* Work request *
Among the entries below, find each line holding "field" and return it.

(Collected data entries)
######
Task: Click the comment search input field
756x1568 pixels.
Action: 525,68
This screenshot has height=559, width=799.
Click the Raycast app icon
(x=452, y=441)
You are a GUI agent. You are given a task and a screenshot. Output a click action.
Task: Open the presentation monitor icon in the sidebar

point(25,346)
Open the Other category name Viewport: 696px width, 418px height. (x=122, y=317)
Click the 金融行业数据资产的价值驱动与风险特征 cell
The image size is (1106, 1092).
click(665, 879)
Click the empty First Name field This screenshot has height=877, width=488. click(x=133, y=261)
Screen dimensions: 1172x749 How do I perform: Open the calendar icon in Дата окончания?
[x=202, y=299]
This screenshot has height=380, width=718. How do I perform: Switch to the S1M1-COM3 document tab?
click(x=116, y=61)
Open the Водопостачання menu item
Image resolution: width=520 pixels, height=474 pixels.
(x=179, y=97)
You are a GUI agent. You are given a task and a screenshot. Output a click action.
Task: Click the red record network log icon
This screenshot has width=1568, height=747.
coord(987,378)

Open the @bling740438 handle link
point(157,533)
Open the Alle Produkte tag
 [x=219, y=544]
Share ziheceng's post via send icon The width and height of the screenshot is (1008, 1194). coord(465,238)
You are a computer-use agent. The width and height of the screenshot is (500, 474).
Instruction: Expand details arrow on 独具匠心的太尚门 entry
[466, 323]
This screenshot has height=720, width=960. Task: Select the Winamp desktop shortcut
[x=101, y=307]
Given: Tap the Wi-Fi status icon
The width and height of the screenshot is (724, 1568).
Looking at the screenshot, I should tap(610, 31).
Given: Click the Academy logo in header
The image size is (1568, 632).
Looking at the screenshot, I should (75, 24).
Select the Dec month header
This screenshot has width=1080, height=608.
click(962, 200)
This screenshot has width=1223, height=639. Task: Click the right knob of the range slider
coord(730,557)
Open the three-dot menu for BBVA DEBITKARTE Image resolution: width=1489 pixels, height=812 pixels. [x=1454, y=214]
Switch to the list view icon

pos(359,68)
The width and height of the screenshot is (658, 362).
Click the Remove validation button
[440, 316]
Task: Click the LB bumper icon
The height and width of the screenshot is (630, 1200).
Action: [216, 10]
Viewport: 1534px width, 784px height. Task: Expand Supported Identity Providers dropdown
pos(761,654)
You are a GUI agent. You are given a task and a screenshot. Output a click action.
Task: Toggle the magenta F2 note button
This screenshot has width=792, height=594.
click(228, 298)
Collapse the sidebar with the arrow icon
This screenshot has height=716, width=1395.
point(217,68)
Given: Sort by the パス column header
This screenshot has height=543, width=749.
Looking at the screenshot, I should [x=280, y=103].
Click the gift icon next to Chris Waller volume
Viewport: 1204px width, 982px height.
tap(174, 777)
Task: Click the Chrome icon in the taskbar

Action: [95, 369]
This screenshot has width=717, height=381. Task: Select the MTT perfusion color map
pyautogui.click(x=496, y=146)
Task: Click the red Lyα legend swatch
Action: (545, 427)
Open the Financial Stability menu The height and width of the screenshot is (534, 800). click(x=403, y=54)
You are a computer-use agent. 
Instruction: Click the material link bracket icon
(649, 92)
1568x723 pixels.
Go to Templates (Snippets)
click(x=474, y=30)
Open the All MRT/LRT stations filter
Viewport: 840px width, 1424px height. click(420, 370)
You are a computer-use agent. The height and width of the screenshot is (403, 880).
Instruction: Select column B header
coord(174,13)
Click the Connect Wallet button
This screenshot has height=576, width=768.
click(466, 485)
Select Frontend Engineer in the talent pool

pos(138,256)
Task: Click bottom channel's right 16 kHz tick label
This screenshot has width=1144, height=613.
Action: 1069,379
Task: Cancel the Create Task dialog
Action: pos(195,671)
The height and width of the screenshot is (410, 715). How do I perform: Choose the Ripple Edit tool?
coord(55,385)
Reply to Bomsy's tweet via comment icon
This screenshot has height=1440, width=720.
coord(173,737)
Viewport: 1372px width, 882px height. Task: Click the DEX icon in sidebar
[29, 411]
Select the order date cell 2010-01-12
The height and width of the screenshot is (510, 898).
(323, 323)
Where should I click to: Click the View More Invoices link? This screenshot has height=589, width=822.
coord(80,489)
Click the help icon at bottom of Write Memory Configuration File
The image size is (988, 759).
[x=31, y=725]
######
* Response to the task *
Task: Click the comment search input field
Click the empty First Name field This screenshot has height=877, width=488. click(x=133, y=261)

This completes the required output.